> **SOURCE EXTRACT**:
From mboxrd@z Thu Jan  1 00:00:00 1970
From: Michal Hocko <mhocko-AlSwsSmVLrQ@public.gmane.org>
Subject: Re: [PATCH v2 3/5] memcg: make it suck faster
Date: Wed, 20 Mar 2013 09:13:32 +0100
Message-ID: <20130320081332.GF20045@dhcp22.suse.cz>
References: <1362489058-3455-1-git-send-email-glommer@parallels.com>
 <1362489058-3455-4-git-send-email-glommer@parallels.com>
 <20130319135821.GG7869@dhcp22.suse.cz>
 <51495E73.8090409@parallels.com>
Mime-Version: 1.0
Return-path: <cgroups-owner-u79uwXL29TY76Z2rM5mHXA@public.gmane.org>
Content-Disposition: inline
In-Reply-To: <51495E73.8090409-bzQdu9zFT3WakBO8gow8eQ@public.gmane.org>
Sender: cgroups-owner-u79uwXL29TY76Z2rM5mHXA@public.gmane.org
List-ID: <cgroups.vger.kernel.org>
Content-Type: text/plain; charset="us-ascii"
Content-Transfer-Encoding: 7bit
To: Glauber Costa <glommer-bzQdu9zFT3WakBO8gow8eQ@public.gmane.org>
Cc: linux-mm-Bw31MaZKKs3YtjvyW6yDsg@public.gmane.org, cgroups-u79uwXL29TY76Z2rM5mHXA@public.gmane.org, Tejun Heo <tj-DgEjT+Ai2ygdnm+yROfE0A@public.gmane.org>, Andrew Morton <akpm-de/tnXTf+JLsfHDXvbKv3WD2FQJk+8+b@public.gmane.org>, kamezawa.hiroyu-+CUm20s59erQFUHtdCDX3A@public.gmane.org, handai.szj-Re5JQEeQqe8AvxtiuMwx3w@public.gmane.org, anton.vorontsov-QSEj5FYQhm4dnm+yROfE0A@public.gmane.org, Johannes Weiner <hannes-druUgvl0LCNAfugRpC6u6w@public.gmane.org>, Mel Gorman <mgorman-l3A5Bk7waGM@public.gmane.org>

On Wed 20-03-13 11:00:03, Glauber Costa wrote:
> Sorry all for taking a lot of time to reply to this. I've been really busy.

> **DATA EXTRACT**:

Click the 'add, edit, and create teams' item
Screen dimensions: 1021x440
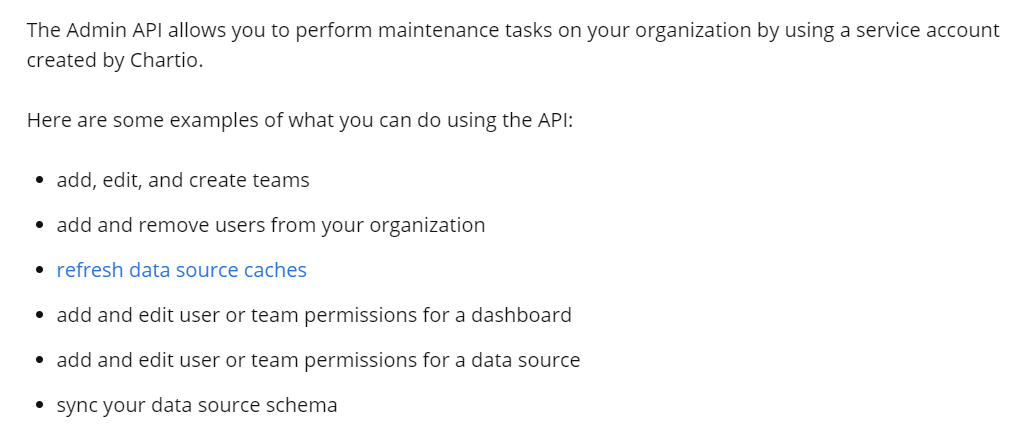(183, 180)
* * *
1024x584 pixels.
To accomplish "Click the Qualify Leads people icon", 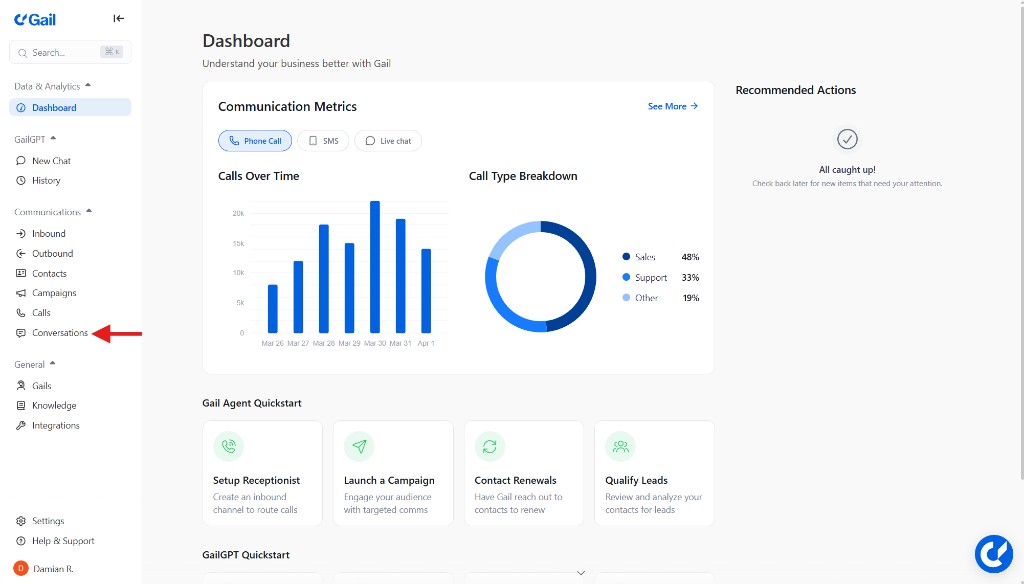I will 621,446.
* * *
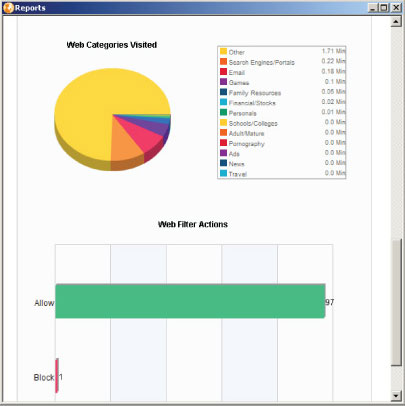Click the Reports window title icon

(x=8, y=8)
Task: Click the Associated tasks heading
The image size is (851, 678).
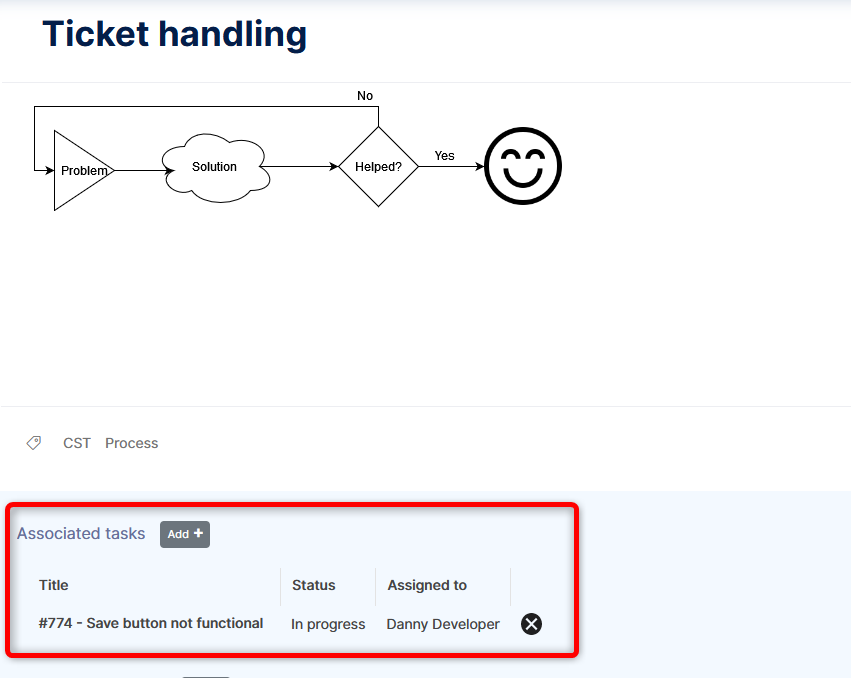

> **REQUEST A**: According to the Date line of the mailing-list message, when was it sent?
> **REQUEST B**: Reproduce the mailing-list message from "Content-Transfer-Encoding: 7bit" up to and including "been really busy.", renaming "Glauber Costa" to "G. Costa".

> **EXPECTED ANSWER A**: Wed, 20 Mar 2013 09:13:32 +0100

> **EXPECTED ANSWER B**:
Content-Transfer-Encoding: 7bit
To: G. Costa <glommer-bzQdu9zFT3WakBO8gow8eQ@public.gmane.org>
Cc: linux-mm-Bw31MaZKKs3YtjvyW6yDsg@public.gmane.org, cgroups-u79uwXL29TY76Z2rM5mHXA@public.gmane.org, Tejun Heo <tj-DgEjT+Ai2ygdnm+yROfE0A@public.gmane.org>, Andrew Morton <akpm-de/tnXTf+JLsfHDXvbKv3WD2FQJk+8+b@public.gmane.org>, kamezawa.hiroyu-+CUm20s59erQFUHtdCDX3A@public.gmane.org, handai.szj-Re5JQEeQqe8AvxtiuMwx3w@public.gmane.org, anton.vorontsov-QSEj5FYQhm4dnm+yROfE0A@public.gmane.org, Johannes Weiner <hannes-druUgvl0LCNAfugRpC6u6w@public.gmane.org>, Mel Gorman <mgorman-l3A5Bk7waGM@public.gmane.org>

On Wed 20-03-13 11:00:03, G. Costa wrote:
> Sorry all for taking a lot of time to reply to this. I've been really busy.